An academic study of the chivalry shown towards women by the male characters in the work of Neil LaBute would be one of the shortest volumes in publishing history.
The American dramatist focuses on the machinations of love rats in plays that have as much spiritual space as experiments using lab rats. So it seems an incongruous pairing - one of the stars of Friends taking the lead role in a piece by a writer whose collected dramas could go under the title "With Friends Like These ...".
But David Schwimmer, who played the likeably nerdy Ross in the über-sitcom, is not called upon to extend his range nearly as far as one might have expected in Some Girl(s), the new LaBute play that receives its world premiere in a taut production by David Grindley.
One suspects the author has softened his usual cynical approach to human affairs so as to accommodate the fact that there is something invincibly wholesome about Schwimmer. He plays an unnamed man who teaches at a college in New York and has begun to gain celebrity by writing fiction that cannibalises real-life relationships. He's also about to tie the knot with a nurse who never appears. Instead, in hotel bedrooms, we see him in a series of meetings that he has arranged with former lovers.
He claims that he wants to put right any of the wrongs he might have done these women. But for whose benefit is he going through with all of this? The appearance of a little notebook when he is on his own leads you to anticipate that he's one of those LaBute characters playing a heartless game for the sake of their art.
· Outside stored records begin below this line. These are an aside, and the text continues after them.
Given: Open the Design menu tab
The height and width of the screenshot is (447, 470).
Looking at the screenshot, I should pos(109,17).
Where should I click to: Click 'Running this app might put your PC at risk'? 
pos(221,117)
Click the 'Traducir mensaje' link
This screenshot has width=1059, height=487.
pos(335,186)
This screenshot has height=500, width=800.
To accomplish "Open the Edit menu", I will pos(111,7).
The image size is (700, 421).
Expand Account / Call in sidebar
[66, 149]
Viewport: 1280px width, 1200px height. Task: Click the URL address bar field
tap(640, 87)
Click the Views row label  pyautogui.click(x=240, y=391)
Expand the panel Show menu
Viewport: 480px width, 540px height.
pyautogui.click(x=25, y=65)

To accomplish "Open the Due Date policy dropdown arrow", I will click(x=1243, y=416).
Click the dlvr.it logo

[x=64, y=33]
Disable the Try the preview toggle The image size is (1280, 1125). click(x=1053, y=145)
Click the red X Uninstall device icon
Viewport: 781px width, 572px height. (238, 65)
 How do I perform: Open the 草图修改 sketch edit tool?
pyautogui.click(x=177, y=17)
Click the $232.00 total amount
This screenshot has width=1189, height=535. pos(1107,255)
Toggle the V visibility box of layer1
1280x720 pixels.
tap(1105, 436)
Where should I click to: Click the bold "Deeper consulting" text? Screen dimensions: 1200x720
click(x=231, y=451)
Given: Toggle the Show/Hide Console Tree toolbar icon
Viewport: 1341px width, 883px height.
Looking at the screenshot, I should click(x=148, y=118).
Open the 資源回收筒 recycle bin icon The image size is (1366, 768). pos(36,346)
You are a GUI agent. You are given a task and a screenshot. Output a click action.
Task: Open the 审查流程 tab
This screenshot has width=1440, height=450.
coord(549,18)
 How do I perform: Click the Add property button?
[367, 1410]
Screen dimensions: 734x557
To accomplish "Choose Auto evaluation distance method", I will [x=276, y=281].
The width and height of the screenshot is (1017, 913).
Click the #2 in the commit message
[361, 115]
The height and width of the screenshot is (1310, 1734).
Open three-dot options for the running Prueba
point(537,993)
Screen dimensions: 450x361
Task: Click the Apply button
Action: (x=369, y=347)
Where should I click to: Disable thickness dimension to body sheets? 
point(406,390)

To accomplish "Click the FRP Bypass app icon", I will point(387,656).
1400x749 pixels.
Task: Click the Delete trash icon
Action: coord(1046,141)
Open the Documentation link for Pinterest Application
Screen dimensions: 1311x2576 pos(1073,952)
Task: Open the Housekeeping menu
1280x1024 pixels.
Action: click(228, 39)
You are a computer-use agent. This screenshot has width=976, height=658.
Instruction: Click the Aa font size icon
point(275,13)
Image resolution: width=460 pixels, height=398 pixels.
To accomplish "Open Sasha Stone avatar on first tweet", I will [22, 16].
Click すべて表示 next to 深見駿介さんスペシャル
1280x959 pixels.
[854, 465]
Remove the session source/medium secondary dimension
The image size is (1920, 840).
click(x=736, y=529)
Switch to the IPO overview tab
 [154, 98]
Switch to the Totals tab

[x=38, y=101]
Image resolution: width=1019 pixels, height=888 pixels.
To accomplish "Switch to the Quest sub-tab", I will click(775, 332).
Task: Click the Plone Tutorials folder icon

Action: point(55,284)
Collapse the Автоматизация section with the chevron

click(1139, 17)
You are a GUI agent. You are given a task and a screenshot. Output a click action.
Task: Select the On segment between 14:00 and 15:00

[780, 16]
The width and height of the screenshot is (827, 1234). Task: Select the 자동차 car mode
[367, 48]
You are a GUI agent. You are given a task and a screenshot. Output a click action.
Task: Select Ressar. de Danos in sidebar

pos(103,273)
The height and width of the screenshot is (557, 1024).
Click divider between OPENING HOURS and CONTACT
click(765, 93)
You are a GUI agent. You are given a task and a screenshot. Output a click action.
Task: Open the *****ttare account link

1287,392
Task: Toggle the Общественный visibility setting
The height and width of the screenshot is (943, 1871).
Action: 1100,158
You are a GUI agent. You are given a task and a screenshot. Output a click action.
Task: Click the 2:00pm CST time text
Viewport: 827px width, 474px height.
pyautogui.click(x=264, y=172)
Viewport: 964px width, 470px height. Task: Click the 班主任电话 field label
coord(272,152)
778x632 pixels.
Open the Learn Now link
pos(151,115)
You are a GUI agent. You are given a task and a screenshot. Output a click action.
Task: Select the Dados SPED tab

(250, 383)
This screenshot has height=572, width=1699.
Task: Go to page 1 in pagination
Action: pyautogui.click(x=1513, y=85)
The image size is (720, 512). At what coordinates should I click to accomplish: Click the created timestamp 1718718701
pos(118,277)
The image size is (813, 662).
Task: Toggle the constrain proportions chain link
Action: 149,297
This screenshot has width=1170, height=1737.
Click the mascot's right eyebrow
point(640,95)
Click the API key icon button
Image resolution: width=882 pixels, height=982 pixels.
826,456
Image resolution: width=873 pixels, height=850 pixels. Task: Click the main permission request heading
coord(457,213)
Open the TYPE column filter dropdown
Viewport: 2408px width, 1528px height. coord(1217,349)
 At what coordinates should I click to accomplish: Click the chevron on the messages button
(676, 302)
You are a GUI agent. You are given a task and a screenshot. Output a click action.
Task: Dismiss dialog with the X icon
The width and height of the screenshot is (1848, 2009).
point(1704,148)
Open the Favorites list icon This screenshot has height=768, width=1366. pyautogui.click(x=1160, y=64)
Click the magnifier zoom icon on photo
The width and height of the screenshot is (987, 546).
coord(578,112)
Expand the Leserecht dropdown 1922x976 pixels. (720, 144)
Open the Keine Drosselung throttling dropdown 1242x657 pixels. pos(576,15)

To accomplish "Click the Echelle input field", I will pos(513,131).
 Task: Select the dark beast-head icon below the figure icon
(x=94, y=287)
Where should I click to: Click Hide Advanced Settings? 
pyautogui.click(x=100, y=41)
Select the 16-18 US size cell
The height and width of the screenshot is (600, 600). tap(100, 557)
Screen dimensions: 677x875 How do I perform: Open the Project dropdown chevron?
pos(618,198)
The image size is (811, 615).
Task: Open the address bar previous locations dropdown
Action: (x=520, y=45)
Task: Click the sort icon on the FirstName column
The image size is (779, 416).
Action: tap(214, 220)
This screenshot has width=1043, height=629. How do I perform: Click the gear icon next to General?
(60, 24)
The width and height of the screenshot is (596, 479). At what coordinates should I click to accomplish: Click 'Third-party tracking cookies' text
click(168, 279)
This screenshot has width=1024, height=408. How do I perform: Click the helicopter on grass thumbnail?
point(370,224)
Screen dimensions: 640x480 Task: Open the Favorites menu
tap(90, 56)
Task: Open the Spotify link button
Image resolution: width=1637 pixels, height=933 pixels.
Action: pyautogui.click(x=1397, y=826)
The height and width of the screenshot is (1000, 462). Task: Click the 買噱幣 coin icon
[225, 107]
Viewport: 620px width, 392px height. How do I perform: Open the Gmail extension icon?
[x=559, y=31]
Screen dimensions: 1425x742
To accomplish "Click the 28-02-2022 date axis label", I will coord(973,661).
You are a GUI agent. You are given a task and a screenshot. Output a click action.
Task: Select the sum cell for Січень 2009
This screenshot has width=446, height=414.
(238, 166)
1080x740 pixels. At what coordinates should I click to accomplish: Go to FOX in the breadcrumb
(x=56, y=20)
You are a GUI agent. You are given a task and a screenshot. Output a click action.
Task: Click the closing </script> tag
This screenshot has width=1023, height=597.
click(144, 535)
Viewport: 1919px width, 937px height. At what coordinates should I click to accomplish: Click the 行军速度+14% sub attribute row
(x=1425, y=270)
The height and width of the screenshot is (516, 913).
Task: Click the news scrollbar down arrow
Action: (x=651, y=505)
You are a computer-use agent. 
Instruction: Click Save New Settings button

Two of his old flames - Catherine Tate's flustered, lower-middle-class Sam and Sara Powell's cool horny chick - have their noses rubbed in the fact that they mean less to him than the females who came before and after them in the saga of his serial bolting.
But the two final encounters partially reverse the pattern. Lesley Manville's splendidly vengeful Lindsay, turns the tables on him, threatening to contact his fiancée if he doesn't have sex with her again. Then she gives him a taste of his own humiliating medicine by stealing away before he can. Saffron Burrows's highly-strung Bobbi seems eventually to surprise him into genuine feeling.
Throughout Schwimmer remains bland, competent, and boyish - though not fatally boyish in the manner that appears to have turned these women on. He fails to convince you that our hero has the chip of ice in the heart that gives writers the ruthlessness needed to turn relationships into "material". This love rat would much rather be stroked than bite.